It’s Tuesday, January 5, and Biden’s lofty climate plans have gotten an unexpected financial boost.
President-elect Joe Biden has started off the new year with a potential funding win for his climate plan. The story behind the unexpected windfall goes back to 2009, when then-President Barack Obama signed the American Recovery and Reinvestment Act. That stimulus bill included billions of dollars for a Department of Energy loan program to help finance the deployment of solar and wind projects across the country.
But for the last four years, the funds from that loan program have sat untouched by the Trump administration, leaving an approximate $40 billion of unused Energy Department loan authority available for the new Biden administration to use to advance its hefty clean energy goals.

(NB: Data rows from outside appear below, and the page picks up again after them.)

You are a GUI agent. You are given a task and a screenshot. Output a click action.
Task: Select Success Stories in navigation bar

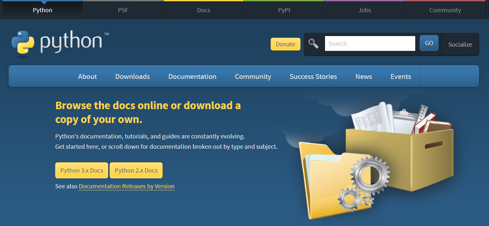pyautogui.click(x=313, y=77)
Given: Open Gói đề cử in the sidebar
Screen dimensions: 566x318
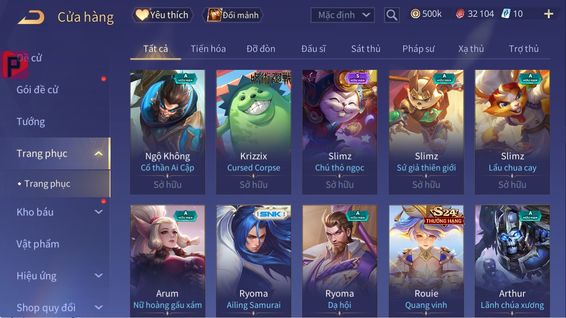Looking at the screenshot, I should [38, 90].
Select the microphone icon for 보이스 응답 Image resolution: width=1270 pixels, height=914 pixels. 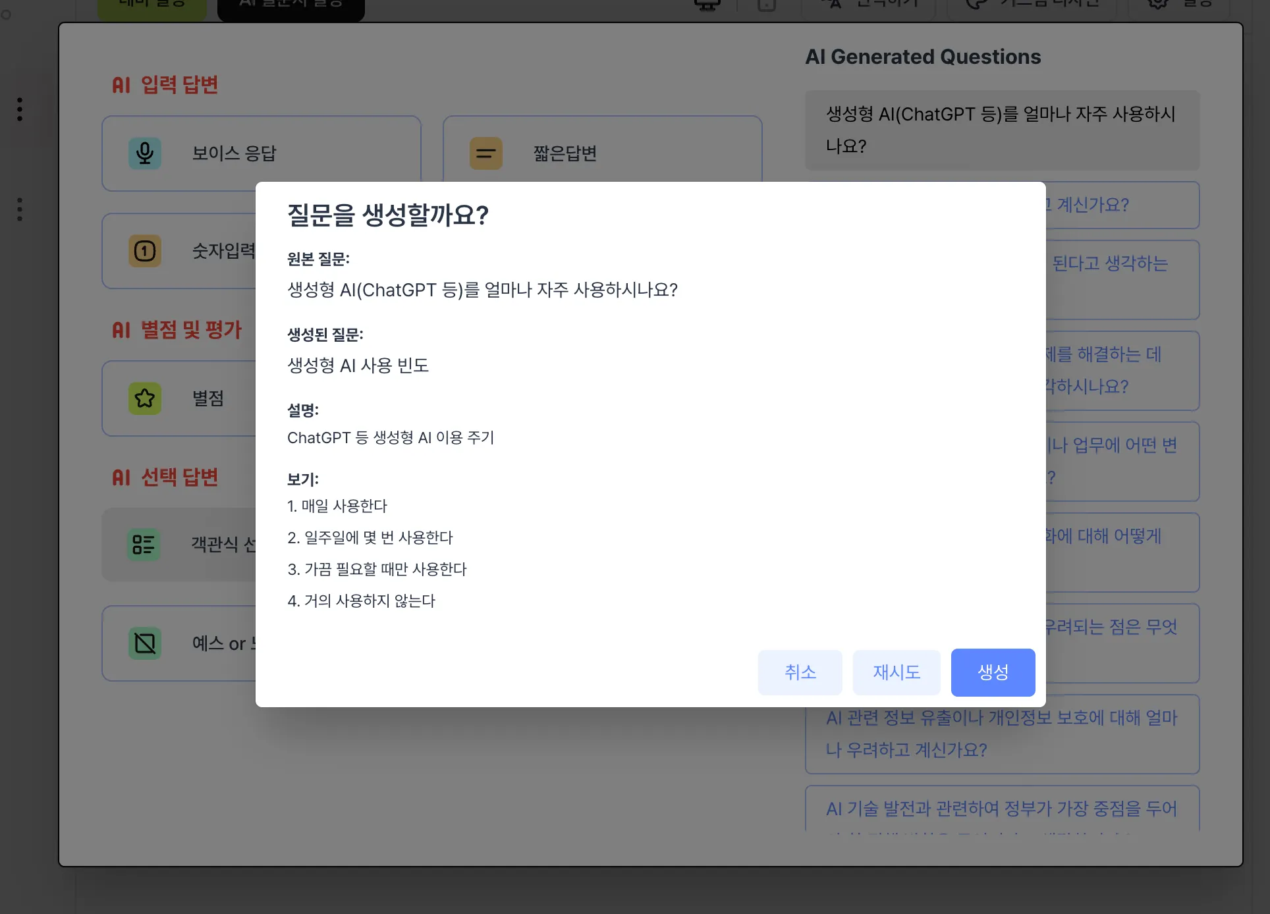pos(145,153)
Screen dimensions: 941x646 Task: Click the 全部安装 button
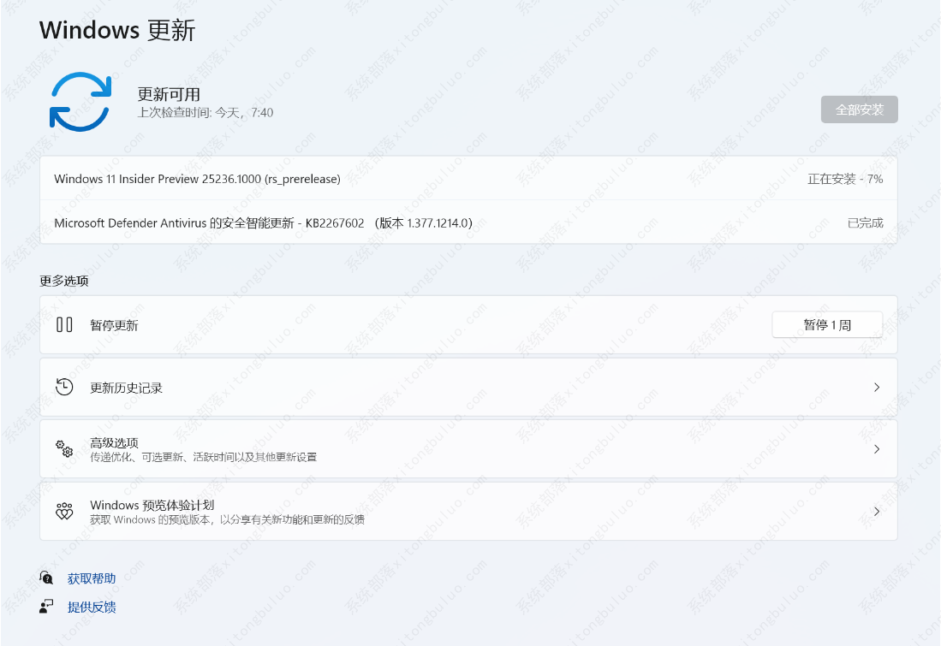pos(859,109)
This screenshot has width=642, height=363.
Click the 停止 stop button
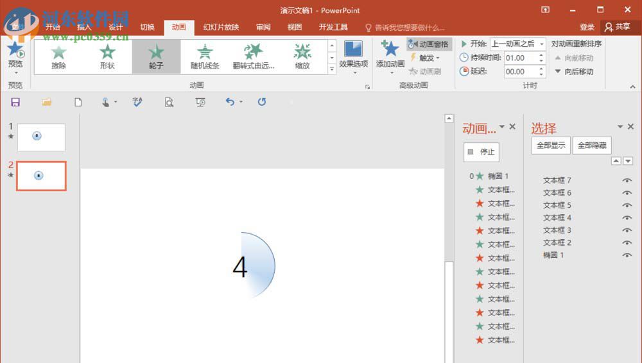click(481, 152)
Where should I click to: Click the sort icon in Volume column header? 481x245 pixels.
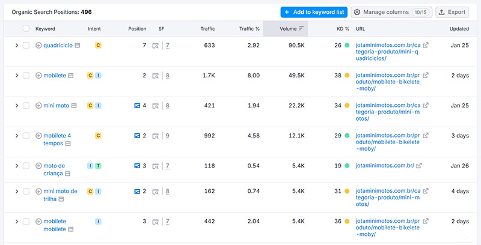point(301,29)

Environmental advocates say that the incoming Biden administration could tweak the loan programs language slightly to direct some of those sitting funds toward energy storage technology to smooth out the variability of power from solar and wind sources.
“There’s a lot that you can do with the money that’s sitting at DOE,” Dan Reicher, who ran DOE’s energy efficiency and renewable energy office under President Bill Clinton, told Politico.
Although $40 billion is only a small portion of the funds needed to execute Biden’s $2 trillion dollar climate plan, the existing loan authority presents an opportunity to hit the ground running on his larger carbon neutrality plans as soon as he takes office on January 20 — and without any help from Congress.